There isn’t a person alive in education who didn’t sit through the single lecture about Bloom’s taxonomy. In fact, as I sit here, I just pulled down one of the books that I’ve retained from my teachers’ training. “Psychology for Teaching: A Bear Always Usually Faces the Front” by Guy R. Lefrancois. I don’t know if it’s still in print but it’s a definite keeper.
Over the years, people have tried to explain learning theory in a number of ways but we keep returning to the original or slightly modified theories based upon Bloom’s work.
With computers and technology, we have modern representations as well.
or we have an interactive Flash located here;
or a revised taxonomy here;
or digitally applied here;
or a whack of posters here;
or connections to a Web 2.0 world here.
Over the weekend, I read a blog entry from George Couros that was really put another focus on things for me. Instead of communicating the concepts at the highest theoretical level, the various taxonomies were put in context of a simple pen.

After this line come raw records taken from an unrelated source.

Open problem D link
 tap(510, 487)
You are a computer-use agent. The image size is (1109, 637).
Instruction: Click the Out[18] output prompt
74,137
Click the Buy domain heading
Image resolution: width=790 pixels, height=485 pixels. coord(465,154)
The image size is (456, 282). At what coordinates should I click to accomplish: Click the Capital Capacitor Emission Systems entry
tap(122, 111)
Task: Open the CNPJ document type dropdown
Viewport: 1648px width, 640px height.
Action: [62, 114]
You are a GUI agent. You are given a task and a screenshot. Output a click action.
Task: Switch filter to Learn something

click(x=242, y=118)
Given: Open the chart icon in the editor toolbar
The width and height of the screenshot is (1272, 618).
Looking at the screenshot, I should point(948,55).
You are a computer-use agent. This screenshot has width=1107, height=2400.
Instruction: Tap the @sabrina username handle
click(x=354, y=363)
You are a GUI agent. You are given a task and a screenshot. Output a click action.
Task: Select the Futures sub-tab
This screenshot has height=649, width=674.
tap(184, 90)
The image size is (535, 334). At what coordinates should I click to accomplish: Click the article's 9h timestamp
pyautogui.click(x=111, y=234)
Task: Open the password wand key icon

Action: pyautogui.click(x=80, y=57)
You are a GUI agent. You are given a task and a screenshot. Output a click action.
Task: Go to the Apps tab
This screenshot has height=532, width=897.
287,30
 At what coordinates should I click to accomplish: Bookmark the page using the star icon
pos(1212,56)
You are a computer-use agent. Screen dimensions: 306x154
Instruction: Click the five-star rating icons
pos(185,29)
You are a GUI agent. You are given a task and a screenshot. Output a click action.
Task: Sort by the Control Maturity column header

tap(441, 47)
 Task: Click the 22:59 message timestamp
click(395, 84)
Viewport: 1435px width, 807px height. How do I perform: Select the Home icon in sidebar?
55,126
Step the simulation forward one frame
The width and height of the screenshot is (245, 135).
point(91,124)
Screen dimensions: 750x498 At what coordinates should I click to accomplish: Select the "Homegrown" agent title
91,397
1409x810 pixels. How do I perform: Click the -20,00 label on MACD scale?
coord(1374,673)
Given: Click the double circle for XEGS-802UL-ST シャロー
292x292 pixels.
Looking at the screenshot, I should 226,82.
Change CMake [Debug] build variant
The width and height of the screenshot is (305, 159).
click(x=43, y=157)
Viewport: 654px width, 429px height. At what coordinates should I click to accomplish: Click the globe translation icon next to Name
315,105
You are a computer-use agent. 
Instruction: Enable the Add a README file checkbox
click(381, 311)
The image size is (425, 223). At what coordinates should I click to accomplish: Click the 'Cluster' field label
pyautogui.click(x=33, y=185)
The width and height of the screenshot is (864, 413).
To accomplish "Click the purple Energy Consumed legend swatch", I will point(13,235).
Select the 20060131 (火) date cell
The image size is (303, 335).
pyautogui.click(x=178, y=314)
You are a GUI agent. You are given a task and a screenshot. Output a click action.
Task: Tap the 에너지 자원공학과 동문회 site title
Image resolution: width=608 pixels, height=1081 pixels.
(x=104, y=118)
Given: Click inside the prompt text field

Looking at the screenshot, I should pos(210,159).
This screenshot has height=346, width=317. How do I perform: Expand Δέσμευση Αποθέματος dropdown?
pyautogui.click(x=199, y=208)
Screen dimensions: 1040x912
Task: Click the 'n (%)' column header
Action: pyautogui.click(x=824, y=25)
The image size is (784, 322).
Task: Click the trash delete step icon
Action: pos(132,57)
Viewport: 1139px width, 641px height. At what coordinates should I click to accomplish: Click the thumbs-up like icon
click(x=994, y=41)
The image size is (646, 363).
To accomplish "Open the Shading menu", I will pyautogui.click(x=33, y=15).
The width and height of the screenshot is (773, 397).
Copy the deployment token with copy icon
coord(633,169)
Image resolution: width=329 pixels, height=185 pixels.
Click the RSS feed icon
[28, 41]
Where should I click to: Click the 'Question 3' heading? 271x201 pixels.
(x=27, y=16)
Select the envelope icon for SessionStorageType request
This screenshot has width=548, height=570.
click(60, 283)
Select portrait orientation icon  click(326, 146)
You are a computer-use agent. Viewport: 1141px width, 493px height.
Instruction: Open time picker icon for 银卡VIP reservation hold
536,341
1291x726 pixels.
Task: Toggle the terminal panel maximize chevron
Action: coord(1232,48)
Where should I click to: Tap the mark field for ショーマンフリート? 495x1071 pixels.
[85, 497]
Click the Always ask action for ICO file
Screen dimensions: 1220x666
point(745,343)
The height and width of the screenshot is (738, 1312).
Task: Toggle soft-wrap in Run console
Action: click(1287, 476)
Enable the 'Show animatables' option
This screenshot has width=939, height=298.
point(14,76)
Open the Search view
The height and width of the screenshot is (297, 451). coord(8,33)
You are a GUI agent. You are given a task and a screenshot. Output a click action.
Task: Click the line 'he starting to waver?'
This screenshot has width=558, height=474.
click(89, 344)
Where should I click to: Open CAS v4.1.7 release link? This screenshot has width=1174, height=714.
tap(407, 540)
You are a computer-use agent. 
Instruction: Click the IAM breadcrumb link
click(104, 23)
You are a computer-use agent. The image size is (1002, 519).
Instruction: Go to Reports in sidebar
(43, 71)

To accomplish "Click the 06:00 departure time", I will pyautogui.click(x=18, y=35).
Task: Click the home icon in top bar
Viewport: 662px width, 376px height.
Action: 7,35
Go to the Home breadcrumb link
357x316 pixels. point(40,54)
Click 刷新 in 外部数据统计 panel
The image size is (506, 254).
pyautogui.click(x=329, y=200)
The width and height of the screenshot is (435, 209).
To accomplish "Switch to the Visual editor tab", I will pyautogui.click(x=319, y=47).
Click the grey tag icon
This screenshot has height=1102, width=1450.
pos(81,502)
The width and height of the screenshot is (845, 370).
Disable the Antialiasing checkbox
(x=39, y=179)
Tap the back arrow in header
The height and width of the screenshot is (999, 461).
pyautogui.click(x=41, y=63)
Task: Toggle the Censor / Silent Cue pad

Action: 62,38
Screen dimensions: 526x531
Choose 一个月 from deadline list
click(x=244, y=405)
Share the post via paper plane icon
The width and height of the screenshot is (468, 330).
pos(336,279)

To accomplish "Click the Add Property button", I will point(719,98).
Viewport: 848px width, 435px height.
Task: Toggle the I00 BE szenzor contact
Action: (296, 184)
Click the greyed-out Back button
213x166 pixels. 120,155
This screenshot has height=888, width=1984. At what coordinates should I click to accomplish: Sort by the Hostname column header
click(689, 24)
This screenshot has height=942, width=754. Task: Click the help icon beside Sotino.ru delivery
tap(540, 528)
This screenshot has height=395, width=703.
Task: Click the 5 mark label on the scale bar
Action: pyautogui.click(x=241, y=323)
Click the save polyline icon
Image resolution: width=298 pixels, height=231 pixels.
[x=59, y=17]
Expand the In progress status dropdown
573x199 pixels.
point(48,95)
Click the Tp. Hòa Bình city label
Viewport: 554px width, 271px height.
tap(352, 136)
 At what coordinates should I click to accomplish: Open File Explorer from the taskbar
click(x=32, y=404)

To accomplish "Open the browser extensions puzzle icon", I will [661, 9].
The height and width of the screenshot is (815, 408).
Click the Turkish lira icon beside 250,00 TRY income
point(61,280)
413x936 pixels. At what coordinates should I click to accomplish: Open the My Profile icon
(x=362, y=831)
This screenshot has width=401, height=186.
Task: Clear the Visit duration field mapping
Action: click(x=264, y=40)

I’m thinking of my own personal use for this approach. At the Faculty of Education, I’m always trying to impress upon my students the need for looking past a computer activity or application to the deeper thinking and skills that go along with the activity. In the classroom, so many lessons revolve around the technology and making it work with the students that you can easily lose the bigger picture of what it is that you’re attempting academically.
Just thinking out loud here, any software or activity should be analysed and held up to inspection like the humble pen in this blog entry. Introduced properly, this may well be the way to take a closer and deeper look and everything that we do when using technology.
Please share your thoughts here. I’d enjoy reading them.